**WORK TO BE COMPLETED**
What is needed here is a faithful repeat of every entry, with no character changed.

-- DATA FOR THIS TASK follows --

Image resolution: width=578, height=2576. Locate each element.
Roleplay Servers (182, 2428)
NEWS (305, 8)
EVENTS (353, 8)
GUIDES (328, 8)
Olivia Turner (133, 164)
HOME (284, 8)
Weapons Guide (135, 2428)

-- DATA FOR THIS TASK concluded --

**RESPONSE**
Image resolution: width=578, height=2576. Locate each element.
Roleplay Servers (182, 2428)
NEWS (305, 8)
EVENTS (353, 8)
GUIDES (328, 8)
Olivia Turner (133, 164)
HOME (284, 8)
Weapons Guide (135, 2428)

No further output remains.